**REQUIRED ACTION**. Exactly reproduce the lines from the one containing "You are a computer-use" through the last line of the data, both ends included, leaving out pictures.

**RECORDS FOR THIS TASK**.
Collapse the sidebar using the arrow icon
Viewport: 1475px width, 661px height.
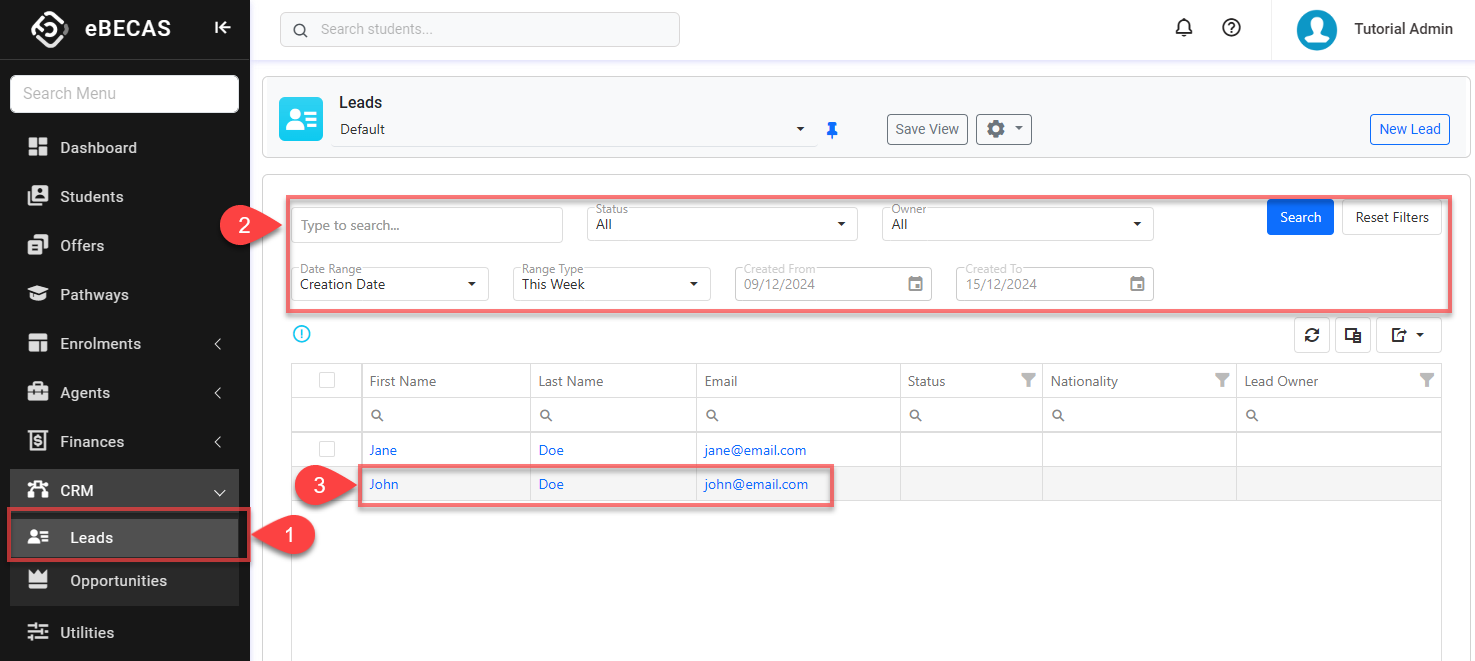click(222, 28)
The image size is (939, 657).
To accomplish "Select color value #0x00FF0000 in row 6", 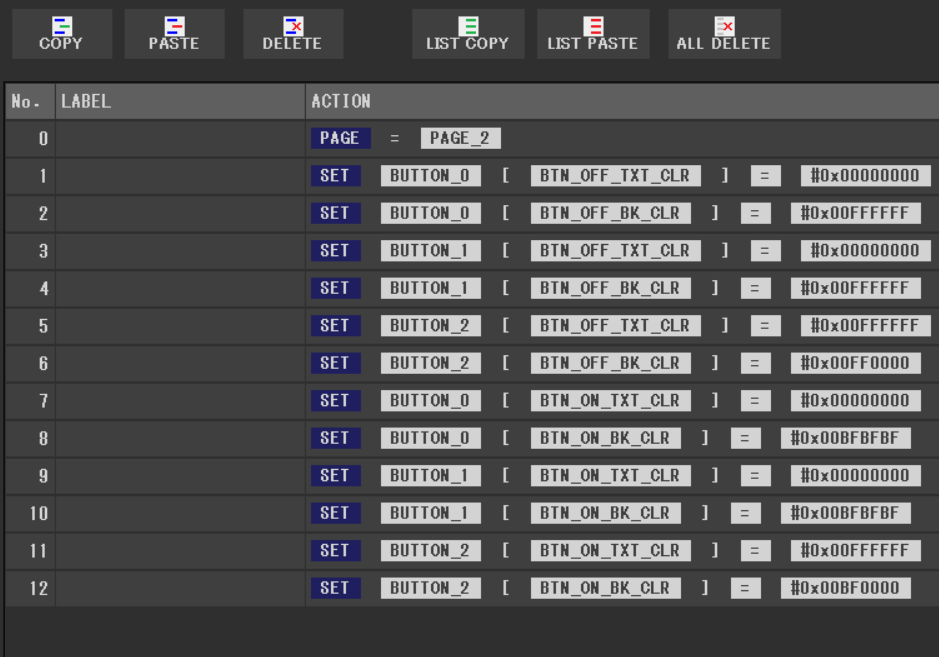I will tap(855, 364).
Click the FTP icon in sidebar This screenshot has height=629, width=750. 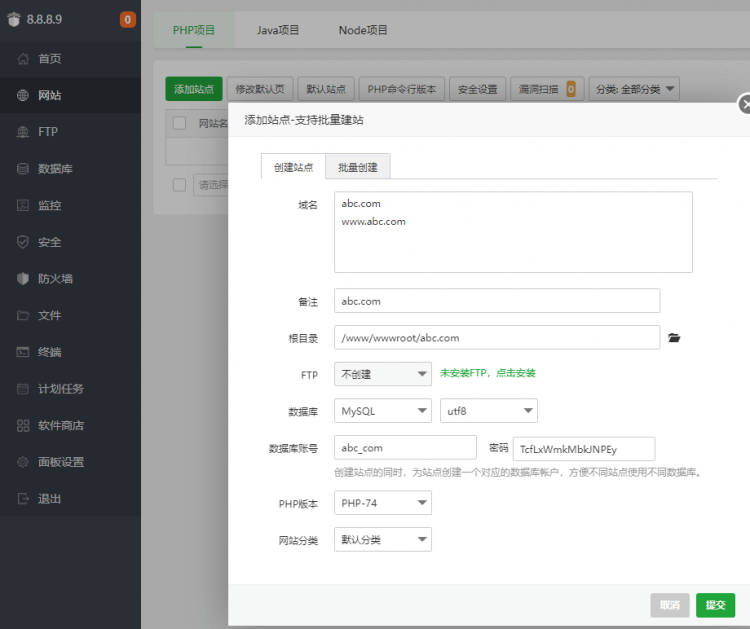(x=23, y=132)
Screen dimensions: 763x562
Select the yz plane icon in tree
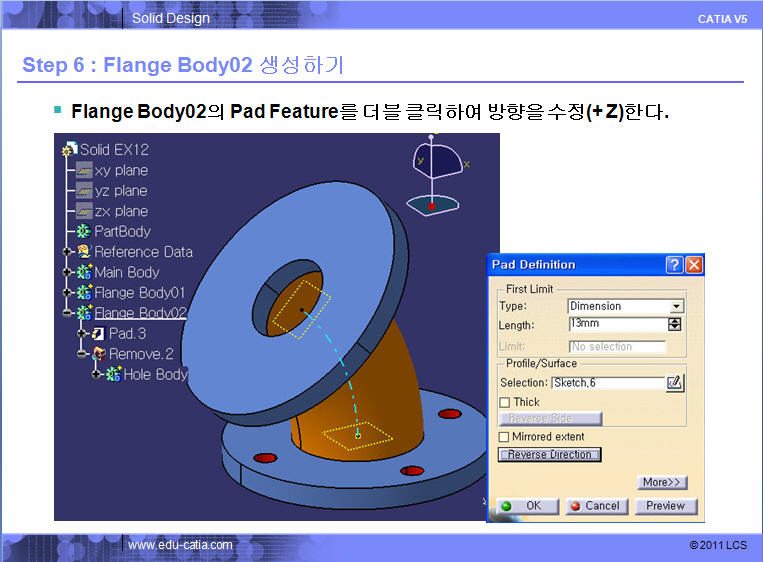tap(84, 191)
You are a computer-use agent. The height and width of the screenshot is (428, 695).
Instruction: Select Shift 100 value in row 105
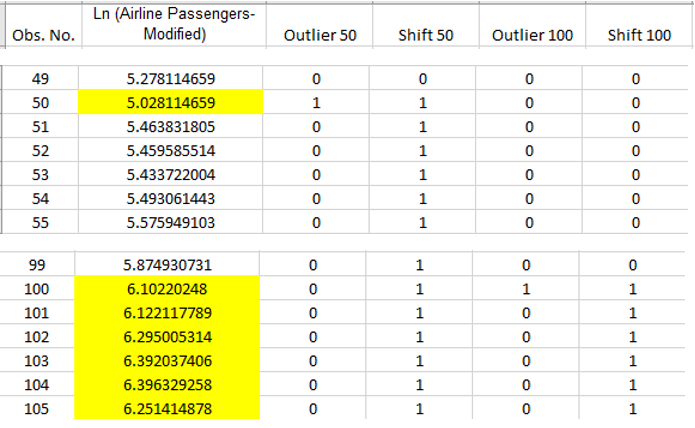pyautogui.click(x=632, y=408)
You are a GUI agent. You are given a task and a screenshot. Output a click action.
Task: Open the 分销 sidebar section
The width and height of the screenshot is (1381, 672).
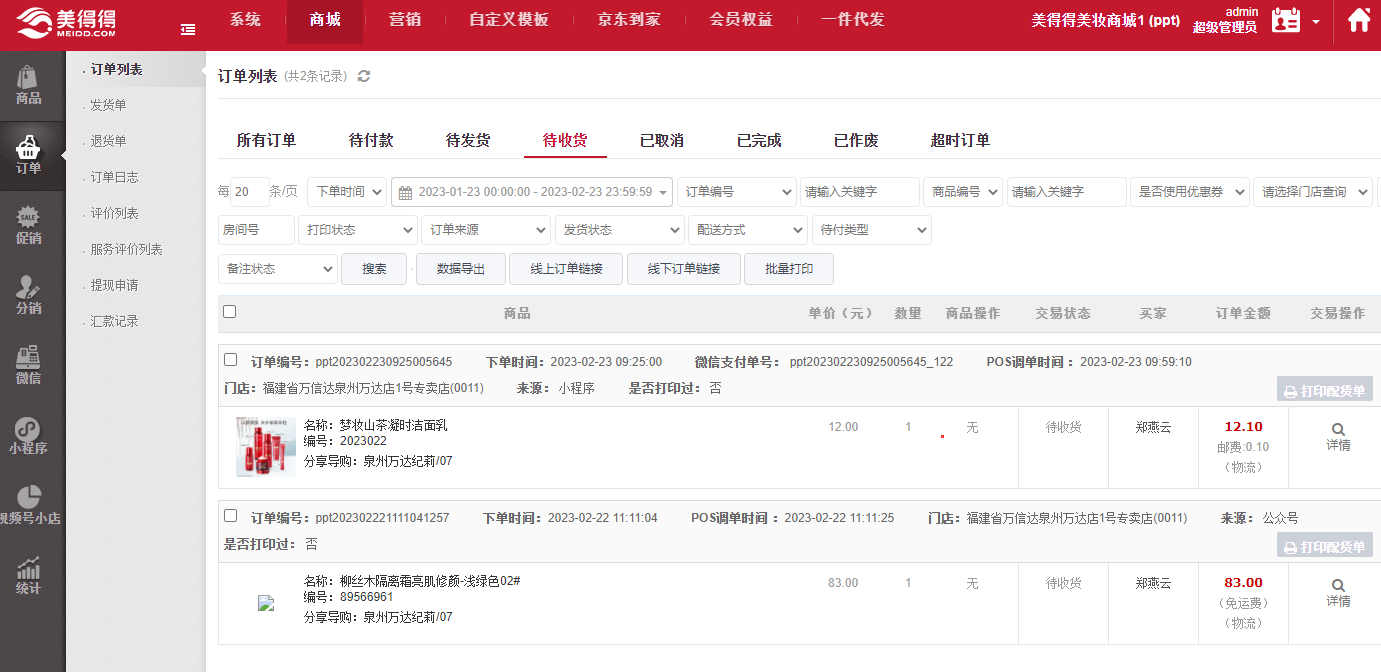29,296
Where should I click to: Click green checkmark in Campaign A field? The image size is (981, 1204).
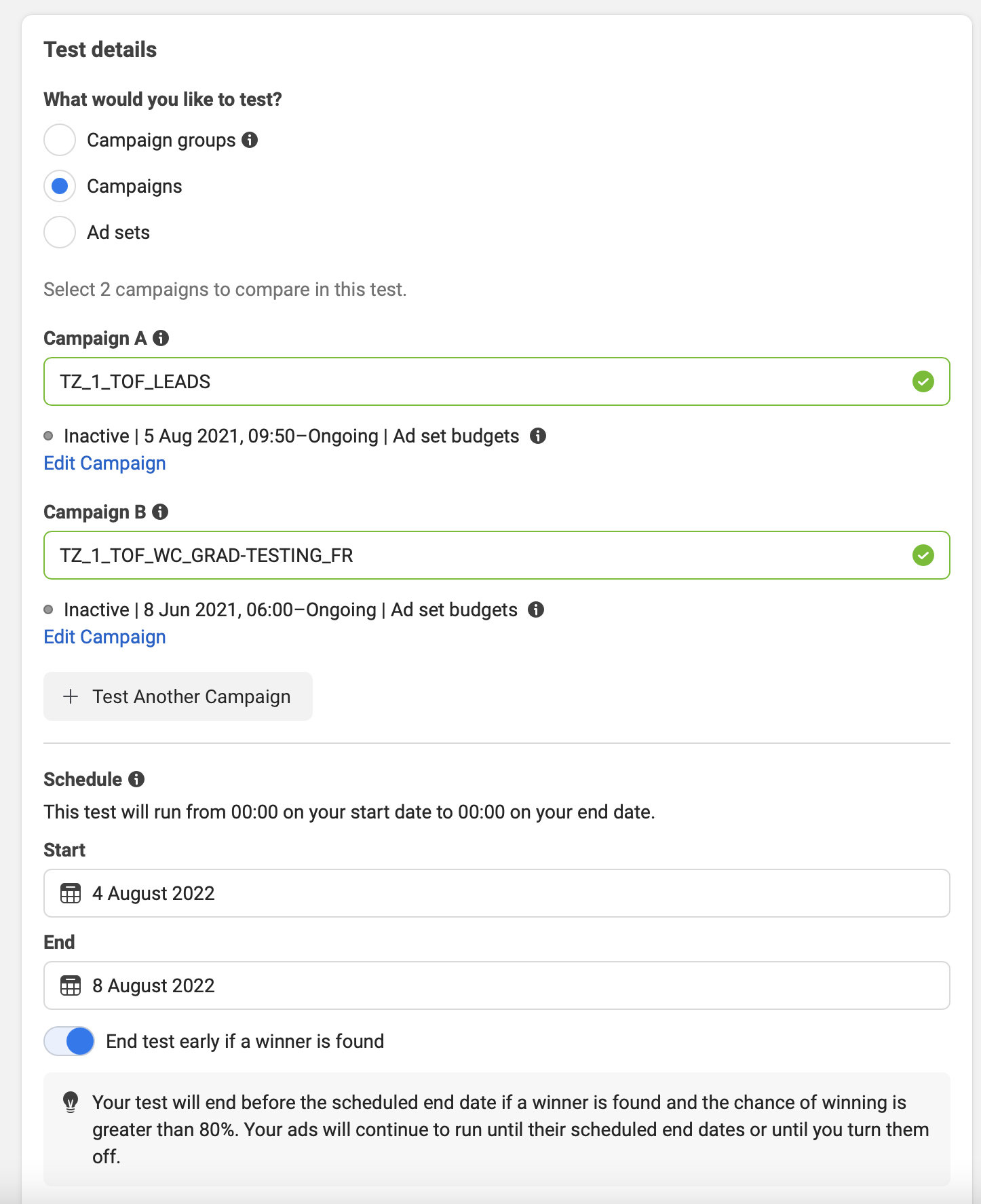(923, 381)
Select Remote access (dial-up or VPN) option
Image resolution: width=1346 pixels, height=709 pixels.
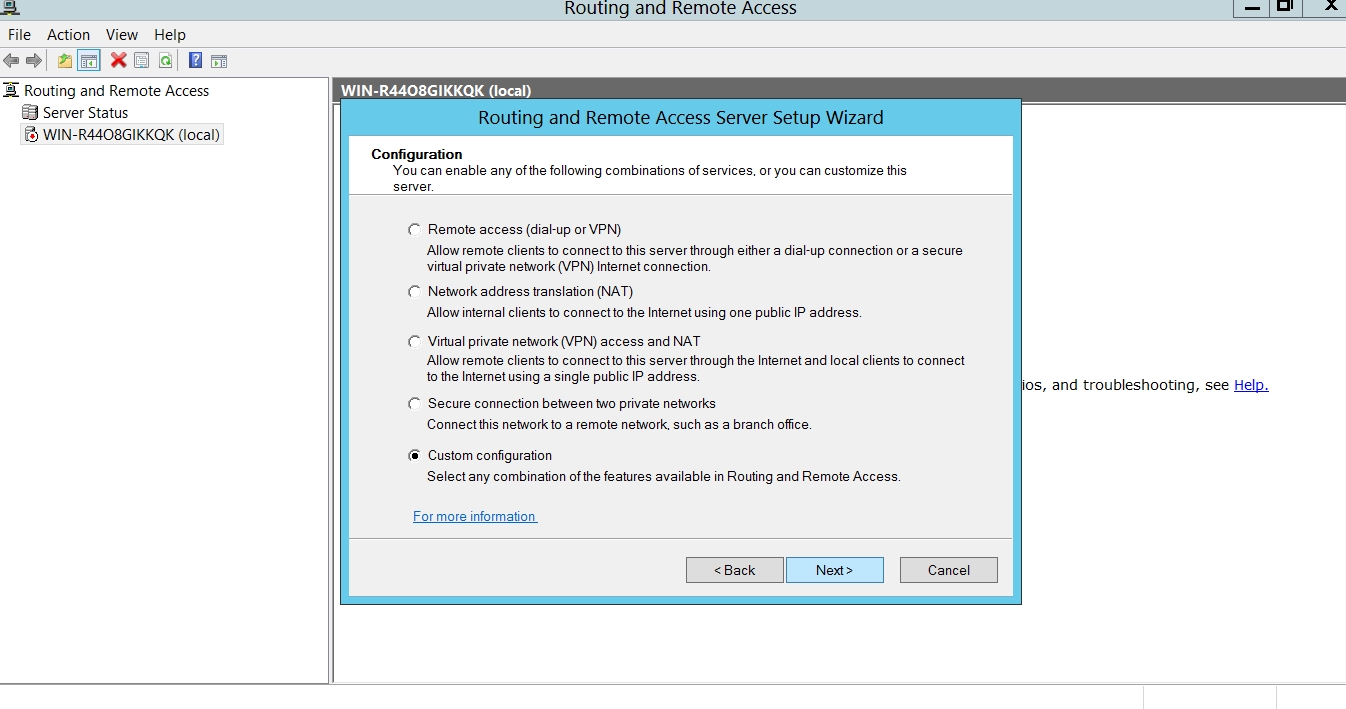click(415, 230)
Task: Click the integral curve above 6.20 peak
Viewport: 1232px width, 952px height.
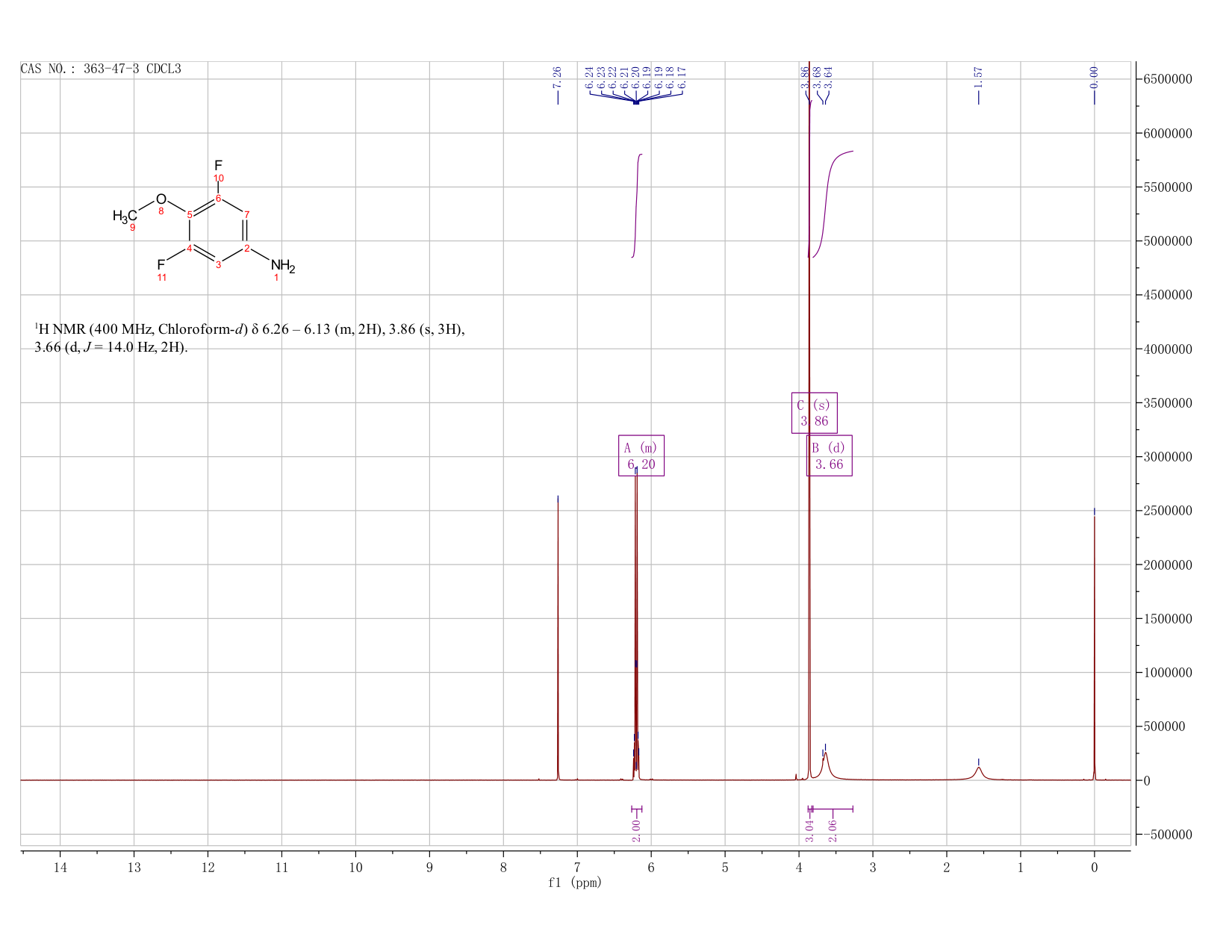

**WRITTEN RESPONSE**.
You are a computer-use agent. The height and width of the screenshot is (428, 695).
Instruction: Select Shift 100 value in row 105
pyautogui.click(x=632, y=408)
You are a GUI agent. You are given a task and a screenshot. Output a click action.
Task: Open the 分销 sidebar section
The width and height of the screenshot is (1381, 672).
29,296
Where should I click to: Click green checkmark in Campaign A field? The image size is (981, 1204).
(923, 381)
Select Remote access (dial-up or VPN) option
Image resolution: width=1346 pixels, height=709 pixels.
click(415, 230)
Task: Click the integral curve above 6.20 peak
Viewport: 1232px width, 952px height.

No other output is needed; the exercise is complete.